Supplied material:
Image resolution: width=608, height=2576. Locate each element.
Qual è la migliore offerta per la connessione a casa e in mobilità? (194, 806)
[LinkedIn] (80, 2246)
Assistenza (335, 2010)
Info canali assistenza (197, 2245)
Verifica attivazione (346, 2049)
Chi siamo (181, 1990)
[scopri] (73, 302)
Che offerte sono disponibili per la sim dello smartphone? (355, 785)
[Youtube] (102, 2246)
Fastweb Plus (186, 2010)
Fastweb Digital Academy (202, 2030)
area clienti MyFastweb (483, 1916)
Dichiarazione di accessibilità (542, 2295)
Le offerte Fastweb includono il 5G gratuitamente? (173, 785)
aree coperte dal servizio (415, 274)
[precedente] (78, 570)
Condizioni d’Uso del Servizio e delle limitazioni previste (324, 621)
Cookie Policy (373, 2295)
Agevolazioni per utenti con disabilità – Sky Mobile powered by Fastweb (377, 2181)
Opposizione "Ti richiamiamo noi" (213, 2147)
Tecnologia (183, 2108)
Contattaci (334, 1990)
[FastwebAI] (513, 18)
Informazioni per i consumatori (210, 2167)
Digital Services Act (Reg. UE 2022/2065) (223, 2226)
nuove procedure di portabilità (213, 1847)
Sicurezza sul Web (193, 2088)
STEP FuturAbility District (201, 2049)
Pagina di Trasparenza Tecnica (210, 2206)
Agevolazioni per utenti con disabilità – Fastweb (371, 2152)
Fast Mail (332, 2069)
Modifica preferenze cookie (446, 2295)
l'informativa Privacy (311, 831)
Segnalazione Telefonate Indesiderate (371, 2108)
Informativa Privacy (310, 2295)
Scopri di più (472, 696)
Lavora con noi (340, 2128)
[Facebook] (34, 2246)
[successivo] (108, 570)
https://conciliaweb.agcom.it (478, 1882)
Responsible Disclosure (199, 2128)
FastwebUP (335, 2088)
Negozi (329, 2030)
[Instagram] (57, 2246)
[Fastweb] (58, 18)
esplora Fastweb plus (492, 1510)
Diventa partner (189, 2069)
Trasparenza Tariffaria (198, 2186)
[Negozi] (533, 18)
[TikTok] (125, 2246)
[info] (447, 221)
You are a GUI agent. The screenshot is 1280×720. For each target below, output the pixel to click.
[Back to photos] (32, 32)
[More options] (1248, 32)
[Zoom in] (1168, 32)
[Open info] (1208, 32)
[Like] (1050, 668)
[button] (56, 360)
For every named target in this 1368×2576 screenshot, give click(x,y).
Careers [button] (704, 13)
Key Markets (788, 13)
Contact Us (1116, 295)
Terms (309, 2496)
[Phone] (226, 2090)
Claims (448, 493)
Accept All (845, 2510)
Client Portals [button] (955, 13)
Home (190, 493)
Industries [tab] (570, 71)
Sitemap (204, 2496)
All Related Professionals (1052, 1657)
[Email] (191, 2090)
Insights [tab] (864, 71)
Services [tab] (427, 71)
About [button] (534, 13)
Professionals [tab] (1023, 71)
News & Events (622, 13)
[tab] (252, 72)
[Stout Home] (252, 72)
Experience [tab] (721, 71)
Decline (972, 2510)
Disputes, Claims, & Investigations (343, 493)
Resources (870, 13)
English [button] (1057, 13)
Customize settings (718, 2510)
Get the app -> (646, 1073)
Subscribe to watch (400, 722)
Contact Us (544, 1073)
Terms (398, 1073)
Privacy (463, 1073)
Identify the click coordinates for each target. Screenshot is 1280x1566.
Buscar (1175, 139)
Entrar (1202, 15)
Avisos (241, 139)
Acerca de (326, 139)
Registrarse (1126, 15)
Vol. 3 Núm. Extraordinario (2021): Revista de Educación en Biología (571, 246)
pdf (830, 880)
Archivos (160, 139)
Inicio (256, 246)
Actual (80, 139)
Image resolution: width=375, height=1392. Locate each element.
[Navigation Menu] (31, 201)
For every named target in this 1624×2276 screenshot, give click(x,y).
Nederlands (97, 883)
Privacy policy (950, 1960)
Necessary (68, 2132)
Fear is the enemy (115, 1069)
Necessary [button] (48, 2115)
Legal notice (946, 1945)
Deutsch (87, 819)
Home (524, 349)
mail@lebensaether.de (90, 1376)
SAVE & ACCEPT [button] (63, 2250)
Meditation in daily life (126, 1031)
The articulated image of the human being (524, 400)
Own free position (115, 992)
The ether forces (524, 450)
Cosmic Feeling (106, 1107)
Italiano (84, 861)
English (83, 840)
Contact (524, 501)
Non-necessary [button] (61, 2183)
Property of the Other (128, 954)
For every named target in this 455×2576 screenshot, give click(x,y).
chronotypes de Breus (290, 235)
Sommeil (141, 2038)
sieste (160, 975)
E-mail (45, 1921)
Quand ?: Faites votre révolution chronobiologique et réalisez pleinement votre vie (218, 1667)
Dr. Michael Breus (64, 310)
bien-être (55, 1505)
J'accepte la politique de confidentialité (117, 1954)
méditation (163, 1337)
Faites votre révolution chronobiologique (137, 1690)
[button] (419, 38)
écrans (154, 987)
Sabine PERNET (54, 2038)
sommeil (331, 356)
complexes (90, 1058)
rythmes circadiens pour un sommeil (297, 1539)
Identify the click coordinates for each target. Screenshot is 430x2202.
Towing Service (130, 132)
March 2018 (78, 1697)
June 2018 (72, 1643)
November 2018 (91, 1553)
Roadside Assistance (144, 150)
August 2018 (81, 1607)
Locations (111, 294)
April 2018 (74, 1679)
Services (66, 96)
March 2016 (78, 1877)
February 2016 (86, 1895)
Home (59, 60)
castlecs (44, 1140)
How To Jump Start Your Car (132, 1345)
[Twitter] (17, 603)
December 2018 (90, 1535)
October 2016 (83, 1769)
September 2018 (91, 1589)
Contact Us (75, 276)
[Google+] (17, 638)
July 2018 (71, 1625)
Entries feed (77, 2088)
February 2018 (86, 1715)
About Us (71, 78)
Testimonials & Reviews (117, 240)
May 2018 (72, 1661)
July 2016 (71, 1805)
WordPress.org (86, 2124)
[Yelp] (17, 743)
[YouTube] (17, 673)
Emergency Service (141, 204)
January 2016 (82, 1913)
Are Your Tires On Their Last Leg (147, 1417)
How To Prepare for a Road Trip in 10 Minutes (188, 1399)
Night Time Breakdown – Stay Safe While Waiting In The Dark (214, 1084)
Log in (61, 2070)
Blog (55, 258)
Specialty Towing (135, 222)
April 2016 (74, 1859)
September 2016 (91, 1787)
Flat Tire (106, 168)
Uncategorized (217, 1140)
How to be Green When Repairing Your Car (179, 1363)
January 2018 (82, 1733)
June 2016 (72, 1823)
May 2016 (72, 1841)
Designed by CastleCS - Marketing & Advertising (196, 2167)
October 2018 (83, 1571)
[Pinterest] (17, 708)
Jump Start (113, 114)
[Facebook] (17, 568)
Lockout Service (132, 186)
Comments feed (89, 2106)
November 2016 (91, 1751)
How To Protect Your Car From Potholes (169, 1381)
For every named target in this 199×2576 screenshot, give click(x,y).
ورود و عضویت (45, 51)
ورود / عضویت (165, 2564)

Required work: Print exactly the lines above, between the one holding "[Navigation Menu] (31, 201)" and the one holding "sieste (160, 975)", inclusive, and nothing besides.

Output below:
[Navigation Menu] (31, 201)
For every named target in this 1624×2276 screenshot, give click(x,y).
Nederlands (97, 883)
Privacy policy (950, 1960)
Necessary (68, 2132)
Fear is the enemy (115, 1069)
Necessary [button] (48, 2115)
Legal notice (946, 1945)
Deutsch (87, 819)
Home (524, 349)
mail@lebensaether.de (90, 1376)
SAVE & ACCEPT [button] (63, 2250)
Meditation in daily life (126, 1031)
The articulated image of the human being (524, 400)
Own free position (115, 992)
The ether forces (524, 450)
Cosmic Feeling (106, 1107)
Italiano (84, 861)
English (83, 840)
Contact (524, 501)
Non-necessary [button] (61, 2183)
Property of the Other (128, 954)
For every named target in this 455×2576 screenshot, give click(x,y).
chronotypes de Breus (290, 235)
Sommeil (141, 2038)
sieste (160, 975)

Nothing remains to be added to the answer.